Extended Data Fig. 7 Kinase SYK phosphorylates BCAT2 at Y228 site.

a, Identification of SYK as tyrosine kinase for BCAT2 phosphorylation at 228 tyrosine residue (Y228) using tyrosine kinase library screening. b, Y228F mutant decreases SYK-mediated phosphorylation of BCAT2. c, Enhanced ubiquitylation of BCAT2WT, but not BCAT2Y228 mutant by SYK in HEK293T cells. d, Representative images SYK- and BCAT2-staining of serial sections from adjacent tissues and PDAC specimens (n = 22 biologically independent patients, acinar, adjacent duct, PDAC area and stroma cells were indicated as asterisk, arrowhead, arrow and dotted arrow, respectively. Scale bar: 12.5 μm). Data are representative of three biologically independent experiments in a, b and c.

Source data

Extended Data Fig. 8 Bcat2 inhibitor impedes PDAC development.

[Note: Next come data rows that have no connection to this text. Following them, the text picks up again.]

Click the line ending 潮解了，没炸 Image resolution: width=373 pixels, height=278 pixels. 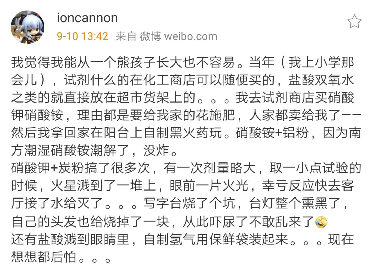pyautogui.click(x=94, y=150)
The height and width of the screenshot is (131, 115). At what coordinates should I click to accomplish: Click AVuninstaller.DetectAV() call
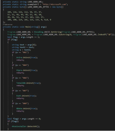click(26, 126)
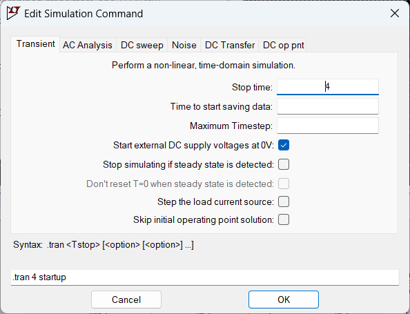Switch to the DC Transfer tab
This screenshot has height=314, width=410.
coord(230,45)
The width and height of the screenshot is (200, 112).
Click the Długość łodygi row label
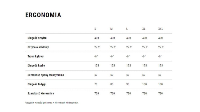click(x=37, y=84)
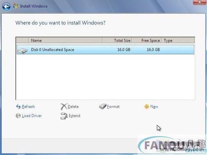Open the Load Driver link
The image size is (207, 155).
pos(32,116)
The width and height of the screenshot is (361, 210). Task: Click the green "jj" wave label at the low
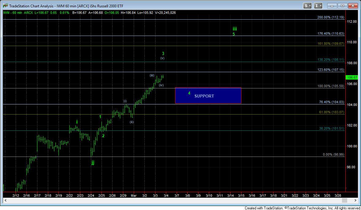pyautogui.click(x=93, y=163)
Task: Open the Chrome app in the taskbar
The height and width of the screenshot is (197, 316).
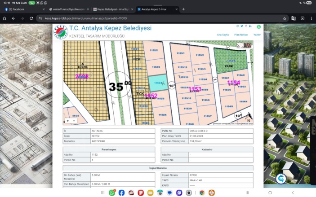Action: (x=202, y=193)
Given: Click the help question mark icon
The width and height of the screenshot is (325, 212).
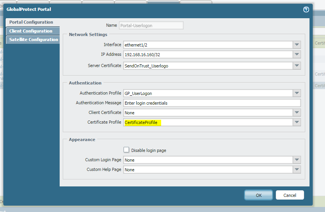Looking at the screenshot, I should pos(306,10).
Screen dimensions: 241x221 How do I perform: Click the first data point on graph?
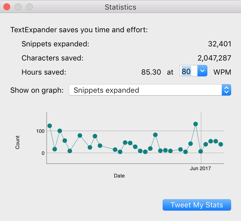tap(50, 126)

a-f, Alleviation of PanIN progression by Bcat2 inhibitor in KC mice at late stage. Representative images and quantification of alcian blue (a, n = 5 biologically independent animals per group, b, each 5 fields, mean ± s.e.m., two-tailed t-test)-, sirius red (c, n = 5 per group biologically independent animals, d, each 5 fields, mean ± s.e.m., two-tailed t-test)-, Ki67 (e, n = 5 biologically independent animals per group, f, each 10 fields, mean ± s.e.m., two-tailed t-test)-, and CK19 (g, n = 5 biologically independent animals per group)-staining (scale bars: a, c: 50 μm; e, g: 12.5 μm). h, i, No significant change of food intake (h, mean ± s.e.m. of n = 7 biologically independent samples, two-tailed t-test) and body weight (i, mean ± s.e.m. of n = 5 biologically independent animals) of Control (Con) and KC mice by Bcat2 inhibitor treatment. j, k No effect on glucose homeostasis in Con and KC mice with Bcat2 inhibitor treatment. Glucose tolerance test (GTT) and insulin tolerance test (ITT) were analyzed (mean ± s.e.m. of n = 5 biologically independent animals, n.s. donates for no significance, detailed p value is available in Supplementary Table 3, two-tailed t-test).

Source data

Extended Data Fig. 9 Low-BCAA diet impedes PDAC development in KC mice.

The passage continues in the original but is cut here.